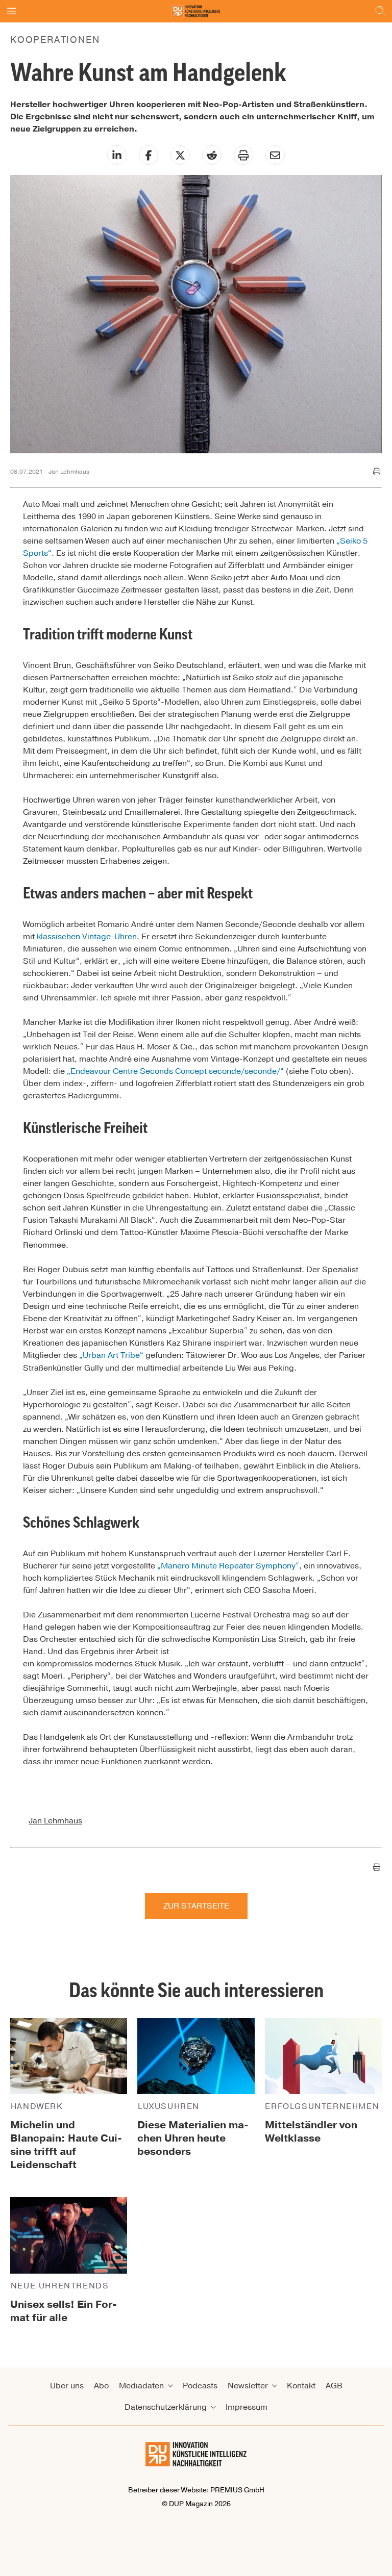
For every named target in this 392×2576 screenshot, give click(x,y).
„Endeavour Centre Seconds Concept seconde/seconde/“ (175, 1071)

---

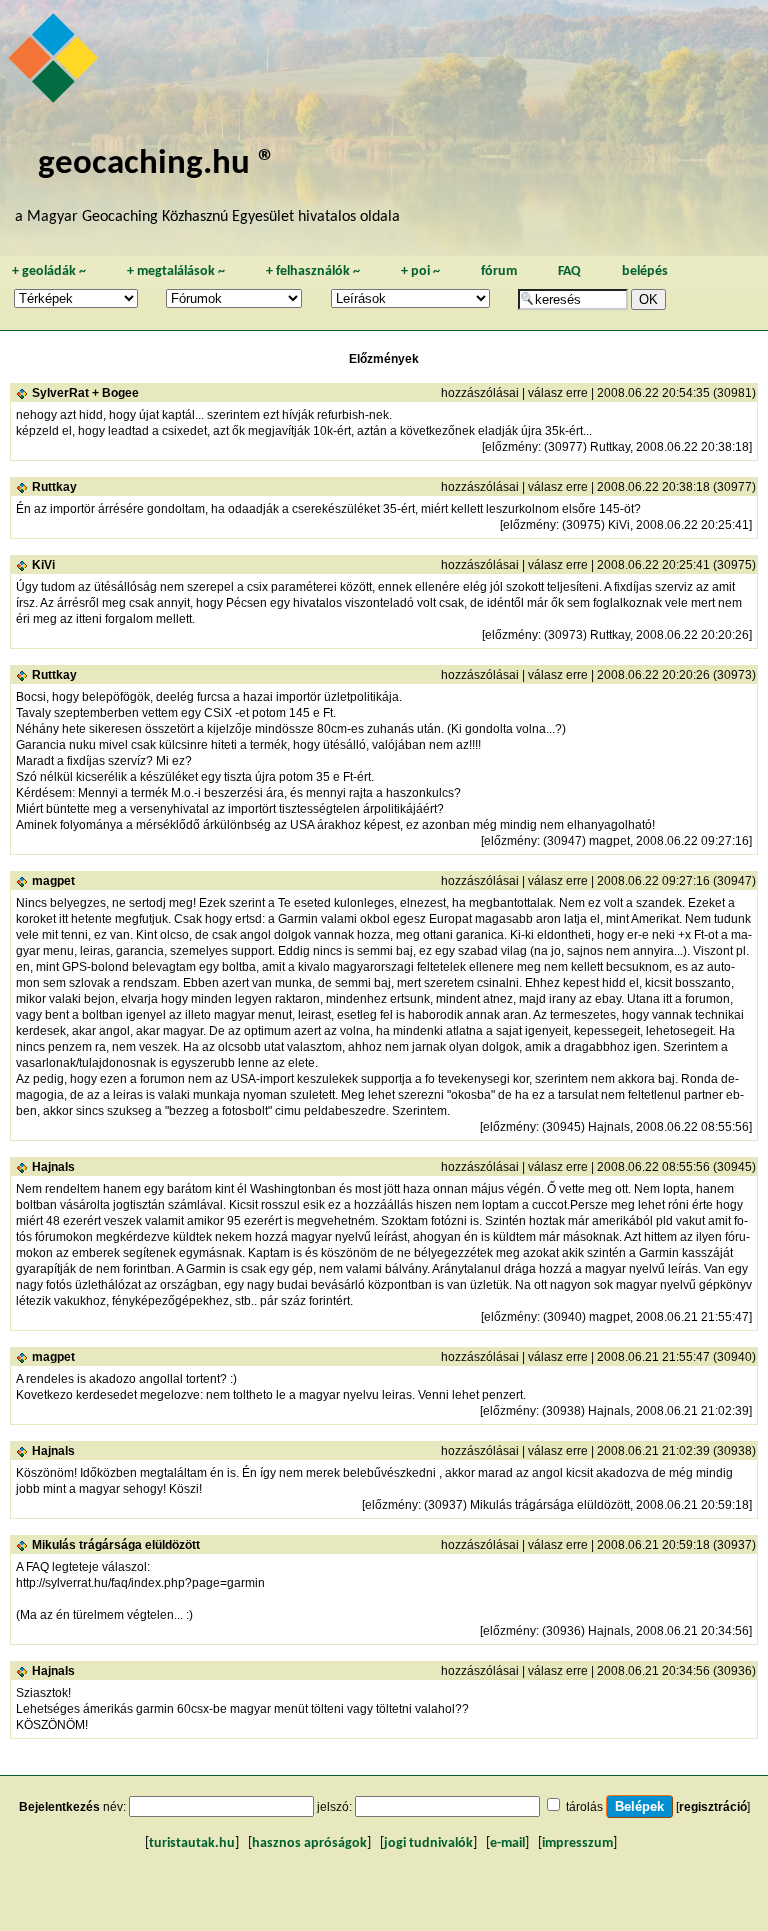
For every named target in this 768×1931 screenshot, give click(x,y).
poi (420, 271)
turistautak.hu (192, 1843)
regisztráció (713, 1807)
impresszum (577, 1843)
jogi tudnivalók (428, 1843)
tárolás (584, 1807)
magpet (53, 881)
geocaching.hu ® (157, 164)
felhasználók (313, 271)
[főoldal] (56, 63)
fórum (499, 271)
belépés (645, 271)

*Task directions*
Search the listing above for "give" and copy every line that holds it.

*Exercise solution*
For every named target in this 392×2576 screenshot, give click(x,y).
For every named target in this 768×1931 screenshot, give click(x,y).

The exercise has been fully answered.